The Children’s Museum of Indianapolis
At 576,000 square feet across 5 floors, the Children’s Museum of Indianapolis (3000 N Meridian St) is the largest children’s museum in the world by floor space. The permanent collection is taken seriously: an actual ancient Egyptian mummy in a historically contextualised gallery, a natural history floor with a Brachiosaurus skull and Cretaceous fossils, and the Dinosphere — an immersive walk-through a Cretaceous landscape with full-scale dinosaur models.
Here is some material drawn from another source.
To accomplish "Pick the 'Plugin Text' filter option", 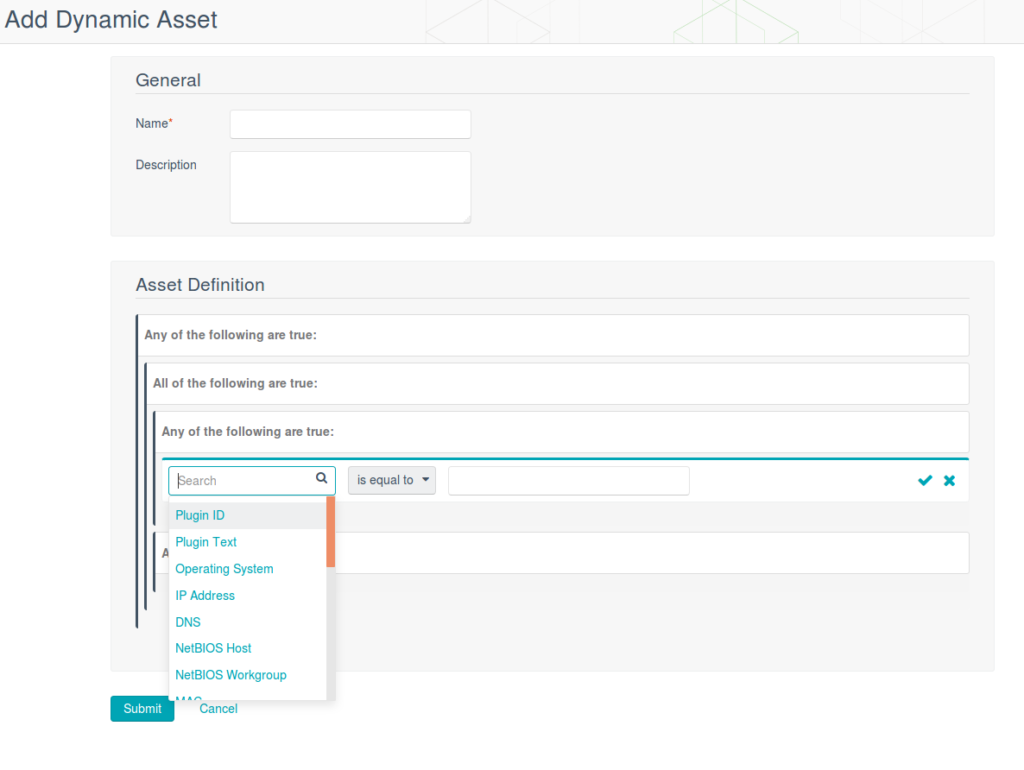I will click(x=206, y=541).
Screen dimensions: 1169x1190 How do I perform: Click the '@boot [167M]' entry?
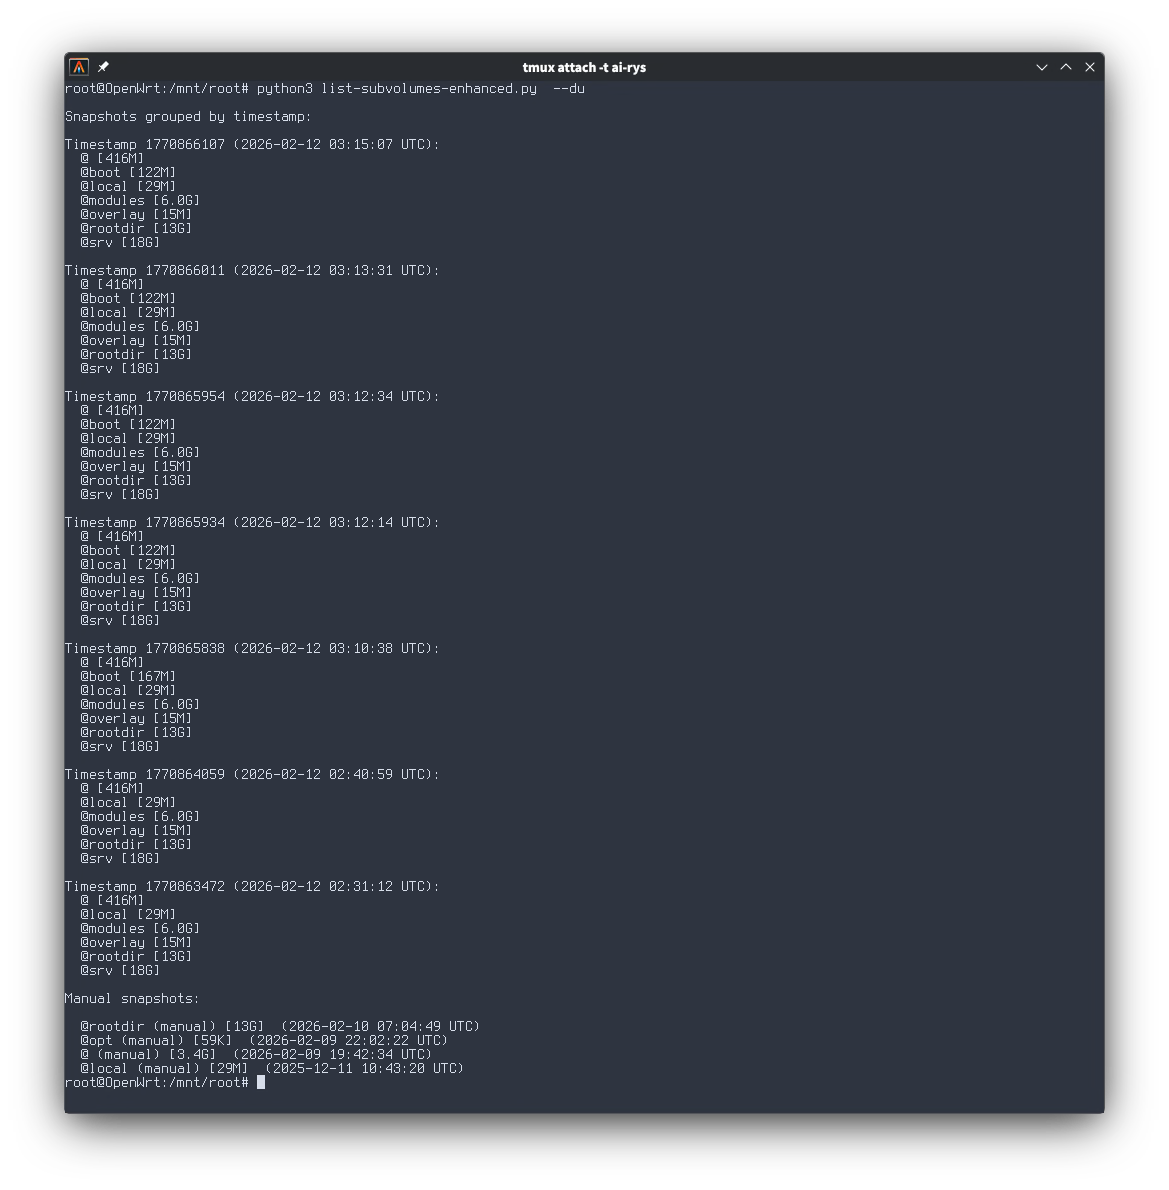[128, 677]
Worth noting for adult visitors: the ScienceWorks exhibit covers applied physics and chemistry at a level that holds adult attention; the SpaceQuest Planetarium shows are accessible to mixed ages. Admission approximately $21 for adults, approximately $16 for children 2–17, as of 2026. Open Tuesday–Sunday 10am–5pm (open Mondays during school holidays).
Mass Ave
Massachusetts Avenue (from East New York Street to about East 16th Street, a stretch of about 1 mile through the Old Northside neighbourhood) is the city’s most active independent commercial corridor. The entertainment cluster: Theatre on the Square (627 Mass Ave, independent cinema and performance space), Phoenix Theatre Cultural Centre (705 N Illinois St), and the Madame Walker Legacy Center (617 Indiana Ave, a 1927 Afrocentric theatre building, National Historic Landmark). Evening restaurant and bar traffic is densest from 5pm–midnight Thursday–Saturday.
Canal Walk and White River State Park
The Central Canal (built 1839, originally meant to connect Indianapolis to the Ohio River) runs 3 miles through downtown, with a paved path along both banks. The Canal Walk passes through White River State Park, a 250-acre park housing several attractions: the Indianapolis Zoo (1200 W Washington St, admission approximately $23–$26 for adults), the Indiana State Museum (650 W Washington St, admission approximately $15 for adults), and the NCAA Hall of Champions (700 W Washington St, admission approximately $8 for adults). All three are within a 10-minute walk of each other.
Gainbridge Fieldhouse
The Indiana Pacers (NBA) play at Gainbridge Fieldhouse (125 S Pennsylvania St), which reopened in 2022 after a $360 million renovation. The arena hosts NBA games (tickets from approximately $30), concerts, and NCAA tournaments. The in-arena food and beverage quality improved substantially after the renovation. Book directly via Pacers.com or major ticket platforms; resale available most games.